* What is required *
Could you restate every line of the data word for word?

* Information supplied *
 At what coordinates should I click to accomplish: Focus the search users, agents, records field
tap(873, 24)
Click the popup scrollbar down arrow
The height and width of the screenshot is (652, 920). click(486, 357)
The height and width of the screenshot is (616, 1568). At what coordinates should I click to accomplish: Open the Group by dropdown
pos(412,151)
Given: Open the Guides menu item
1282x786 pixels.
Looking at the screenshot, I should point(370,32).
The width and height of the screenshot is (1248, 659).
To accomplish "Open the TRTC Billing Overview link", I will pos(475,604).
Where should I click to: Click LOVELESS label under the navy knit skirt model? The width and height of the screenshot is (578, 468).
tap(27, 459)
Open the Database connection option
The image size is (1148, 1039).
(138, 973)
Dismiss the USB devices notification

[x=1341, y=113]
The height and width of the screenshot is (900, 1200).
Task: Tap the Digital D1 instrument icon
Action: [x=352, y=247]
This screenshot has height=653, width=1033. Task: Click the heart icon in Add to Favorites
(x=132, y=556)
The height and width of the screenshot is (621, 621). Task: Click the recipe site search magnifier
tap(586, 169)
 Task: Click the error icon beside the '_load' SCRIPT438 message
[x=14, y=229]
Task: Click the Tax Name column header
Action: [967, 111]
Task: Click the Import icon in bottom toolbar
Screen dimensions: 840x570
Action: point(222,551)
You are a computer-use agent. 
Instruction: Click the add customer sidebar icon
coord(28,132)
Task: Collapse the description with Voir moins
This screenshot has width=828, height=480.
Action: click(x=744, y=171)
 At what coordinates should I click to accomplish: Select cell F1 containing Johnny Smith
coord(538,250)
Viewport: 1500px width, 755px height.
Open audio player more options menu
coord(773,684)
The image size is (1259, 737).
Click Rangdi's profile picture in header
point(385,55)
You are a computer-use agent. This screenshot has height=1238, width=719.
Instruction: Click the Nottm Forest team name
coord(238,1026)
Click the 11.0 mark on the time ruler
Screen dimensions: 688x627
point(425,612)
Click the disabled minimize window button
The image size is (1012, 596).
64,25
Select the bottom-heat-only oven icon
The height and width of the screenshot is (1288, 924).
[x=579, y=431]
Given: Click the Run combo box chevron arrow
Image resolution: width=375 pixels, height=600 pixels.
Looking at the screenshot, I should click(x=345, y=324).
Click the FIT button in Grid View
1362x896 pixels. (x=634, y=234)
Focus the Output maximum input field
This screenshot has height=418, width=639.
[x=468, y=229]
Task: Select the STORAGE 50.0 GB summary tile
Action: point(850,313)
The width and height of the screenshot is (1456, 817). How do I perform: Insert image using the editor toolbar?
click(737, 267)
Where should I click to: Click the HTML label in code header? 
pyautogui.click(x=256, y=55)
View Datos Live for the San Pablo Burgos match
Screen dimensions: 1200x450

* Answer for the task *
 At what coordinates should I click to accomplish: Focus the search users, agents, records field
tap(873, 24)
Click the popup scrollbar down arrow
The height and width of the screenshot is (652, 920). click(486, 357)
The height and width of the screenshot is (616, 1568). At what coordinates should I click to accomplish: Open the Group by dropdown
pos(412,151)
Given: Open the Guides menu item
1282x786 pixels.
Looking at the screenshot, I should point(370,32).
The width and height of the screenshot is (1248, 659).
To accomplish "Open the TRTC Billing Overview link", I will pos(475,604).
Where should I click to: Click LOVELESS label under the navy knit skirt model? The width and height of the screenshot is (578, 468).
tap(27, 459)
Open the Database connection option
The image size is (1148, 1039).
(138, 973)
Dismiss the USB devices notification

[x=1341, y=113]
The height and width of the screenshot is (900, 1200).
Task: Tap the Digital D1 instrument icon
Action: [x=352, y=247]
This screenshot has height=653, width=1033. Task: Click the heart icon in Add to Favorites
(x=132, y=556)
The height and width of the screenshot is (621, 621). Task: Click the recipe site search magnifier
tap(586, 169)
 Task: Click the error icon beside the '_load' SCRIPT438 message
[x=14, y=229]
Task: Click the Tax Name column header
Action: [967, 111]
Task: Click the Import icon in bottom toolbar
Screen dimensions: 840x570
Action: point(222,551)
You are a computer-use agent. 
Instruction: Click the add customer sidebar icon
coord(28,132)
Task: Collapse the description with Voir moins
This screenshot has width=828, height=480.
Action: click(x=744, y=171)
 At what coordinates should I click to accomplish: Select cell F1 containing Johnny Smith
coord(538,250)
Viewport: 1500px width, 755px height.
Open audio player more options menu
coord(773,684)
The image size is (1259, 737).
Click Rangdi's profile picture in header
point(385,55)
You are a computer-use agent. This screenshot has height=1238, width=719.
Instruction: Click the Nottm Forest team name
coord(238,1026)
Click the 11.0 mark on the time ruler
Screen dimensions: 688x627
point(425,612)
Click the disabled minimize window button
The image size is (1012, 596).
64,25
Select the bottom-heat-only oven icon
The height and width of the screenshot is (1288, 924).
[x=579, y=431]
Given: Click the Run combo box chevron arrow
Image resolution: width=375 pixels, height=600 pixels.
Looking at the screenshot, I should click(x=345, y=324).
Click the FIT button in Grid View
1362x896 pixels. (x=634, y=234)
Focus the Output maximum input field
This screenshot has height=418, width=639.
[x=468, y=229]
Task: Select the STORAGE 50.0 GB summary tile
Action: point(850,313)
The width and height of the screenshot is (1456, 817). How do I perform: Insert image using the editor toolbar?
click(737, 267)
Where should I click to: Click the HTML label in code header? 
pyautogui.click(x=256, y=55)
View Datos Live for the San Pablo Burgos match
Screen dimensions: 1200x450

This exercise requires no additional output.